Quando il regime mussoliniano fu rovesciato, il 25 luglio 1943, la stampa delle italiche periferie passò in 72 ore dai fervori reverenziali verso il Duce all'improvvisa libertà (o quasi) di scrittura e di opinione, non più praticata da vent'anni. Nella redazione di contrà San Marco la “Vedetta fascista” diventò “Il Giornale di Vicenza”: una testata destinata a durare per i 45 giorni del governo Badoglio e a diventare “Il popolo vicentino” in ottobre, sotto la neonata repubblica di Salò tutelata dai nazisti.

Il direttore della breve estate post-fascista non era un giornalista, ma un poeta che di mestiere faceva il bancario alla Cattolica di Santa Corona: Antonio Barolini, 33 anni, simpatizzante ma non militante del Partito d'Azione clandestino, amico fraterno del quasi coetaneo Antonio Giuriolo - uno dei pochi oppositori vicentini noti e manifesti - e come lui da anni in contatto, in giro per l'Italia, con letterati che erano stati avversari silenti della dittatura.

Barolini era amico anche di Neri Pozza, capofila anni prima di un paio di piccole imprese editorali che gli avevano stampato le prime opere. Era stato scelto come direttore proprio per queste cose: perché scriveva bene e perché era stato, per quanto gli riusciva, un antifascista.

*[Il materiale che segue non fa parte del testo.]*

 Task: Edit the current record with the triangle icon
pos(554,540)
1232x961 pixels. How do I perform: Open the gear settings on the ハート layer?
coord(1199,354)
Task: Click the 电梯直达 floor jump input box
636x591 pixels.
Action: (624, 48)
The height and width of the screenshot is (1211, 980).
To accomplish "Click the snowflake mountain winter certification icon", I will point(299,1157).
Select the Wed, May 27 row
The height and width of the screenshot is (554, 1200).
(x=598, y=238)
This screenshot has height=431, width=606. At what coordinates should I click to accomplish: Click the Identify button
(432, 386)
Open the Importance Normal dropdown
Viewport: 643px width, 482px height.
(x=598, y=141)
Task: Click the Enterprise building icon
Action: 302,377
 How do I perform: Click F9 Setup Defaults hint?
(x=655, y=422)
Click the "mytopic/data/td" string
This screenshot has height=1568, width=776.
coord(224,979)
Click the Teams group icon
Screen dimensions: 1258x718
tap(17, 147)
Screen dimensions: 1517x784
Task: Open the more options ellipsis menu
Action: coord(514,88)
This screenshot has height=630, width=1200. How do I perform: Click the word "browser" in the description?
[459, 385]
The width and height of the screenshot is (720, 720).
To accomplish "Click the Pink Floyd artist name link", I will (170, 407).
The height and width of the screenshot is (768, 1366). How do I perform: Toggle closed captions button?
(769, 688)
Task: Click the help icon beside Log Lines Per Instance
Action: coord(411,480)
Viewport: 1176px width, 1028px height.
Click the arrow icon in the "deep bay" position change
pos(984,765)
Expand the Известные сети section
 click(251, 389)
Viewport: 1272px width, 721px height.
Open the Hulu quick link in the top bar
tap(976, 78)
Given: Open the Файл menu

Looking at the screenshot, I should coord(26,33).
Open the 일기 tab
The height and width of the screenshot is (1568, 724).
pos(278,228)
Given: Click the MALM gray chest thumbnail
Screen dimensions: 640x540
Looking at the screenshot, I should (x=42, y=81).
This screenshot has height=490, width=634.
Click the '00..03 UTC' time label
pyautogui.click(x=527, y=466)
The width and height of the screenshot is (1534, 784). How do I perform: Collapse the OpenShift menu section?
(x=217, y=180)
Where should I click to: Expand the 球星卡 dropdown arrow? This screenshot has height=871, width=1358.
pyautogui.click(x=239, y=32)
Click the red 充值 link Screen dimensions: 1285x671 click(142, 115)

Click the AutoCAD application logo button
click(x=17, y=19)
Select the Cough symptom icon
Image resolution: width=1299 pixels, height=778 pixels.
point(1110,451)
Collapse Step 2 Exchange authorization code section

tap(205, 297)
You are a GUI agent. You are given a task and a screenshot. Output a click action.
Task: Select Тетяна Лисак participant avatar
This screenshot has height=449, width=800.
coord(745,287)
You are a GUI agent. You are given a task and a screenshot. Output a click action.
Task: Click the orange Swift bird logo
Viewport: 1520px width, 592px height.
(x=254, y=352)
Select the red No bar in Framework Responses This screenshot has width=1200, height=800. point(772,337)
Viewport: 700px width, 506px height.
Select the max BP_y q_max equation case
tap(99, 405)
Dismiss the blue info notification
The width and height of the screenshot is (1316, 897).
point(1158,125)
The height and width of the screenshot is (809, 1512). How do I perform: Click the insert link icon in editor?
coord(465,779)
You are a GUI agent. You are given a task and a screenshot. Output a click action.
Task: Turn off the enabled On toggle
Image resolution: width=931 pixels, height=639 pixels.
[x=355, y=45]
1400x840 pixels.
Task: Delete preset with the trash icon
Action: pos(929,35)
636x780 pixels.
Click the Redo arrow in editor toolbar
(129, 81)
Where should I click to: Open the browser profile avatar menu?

Dopo l'8 settembre sarebbe finito sotto processo per gli articoli sul “Giornale di Vicenza”: 15 anni la condanna inflittagli dal Tribunale speciale fascista, in contumacia perché era riuscito a nascondersi a Venezia.

Riassunse l'anno e mezzo di circospetta autosegregazione in precarie stanze sotto le altane lagunari nella "cronistoria" - come la chiamò chiudendola nell'estate 1945 - ritrovata dalle figlie Teodolinda e Susanna. Trascritta a dispetto di una pessima grafia, è ora valorizzata in apertura dell'importante volume che la richiama nel titolo: “Antonio Barolini. Cronistoria di un'anima” (Società editrice fiorentina, 337 pagine, 24 euro).

Il “Diario di prigionia - Venezia” - inedito come alcune lettere a Aldo Capitini, uno degli ispiratori del Partito d'Azione e poi per vent'anni 'apostolo della nonviolenza', e una commemorazione di Giuriolo del 1966, cose entrambe curate da Adriana Chemello nel nuovo libro - è messo in apertura di una corposa serie di altri commenti, studi e saggi da tempo in attesa di pubblicazione.

Sono gli atti dei due convegni che si svolsero nel 2010 a New York e a Vicenza nel centenario della nascita. Il primo era stato promosso dall'Italian Poetry Review, rivista collegata alla Columbia University nuovaiorchese dove insegna Teodolinda Barolini. Il secondo dall'Accademia Olimpica: il segretario di quest'ultima, fattasi coeditrice, Mariano Nardello, ricorda oggi nella prefazione il lavoro di Fernando Bandini per quell'appuntamento vicentino e il debito che l'Accademia aveva da cinque anni verso di lui e verso Barolini.

Gli autografi baroliniani raccontano non poco della sua faticosa psicologia di braccato a Venezia, tradotta letterariamente nelle “Notti della paura” (1966). E di più ne dirà, prossimamente, la pubblicazione dell'intero suo diario del tempo di guerra a cura ancora della figlia Teodolinda e dell'Istrevi.

Gli atti raccontano lo scrittore vicentino nel suo divenire letterario. Fanno da base all'analisi le carte conservate in Bertoliana e descritte da Adele Scarpari. Le interpretazioni di Barolini scrittore, poeta e giornalista tra l'Italia e New York - e della sua complessa sensibilità di cattolico politicamente moderato e religiosamente inquieto - erano state firmate, nel 2010, da Monica Giachino, Andrea Sartori, Michela Rusi, Giovanni Salviati, Maria Luisa Ardizzone, Paolo Valesio e Nicola Di Nino.

Sotto la definizione che aveva dato il titolo al convegno americano, è pubblicata infine un'efficace lettera della moglie Helen sul consorte, romanziere apprezzato dalla critica (vincitore dei premi Bagutta e Prato, finalista a Campiello e Strega) ma soprattutto delicato spirito di “poeta sperso tra gli uomini”.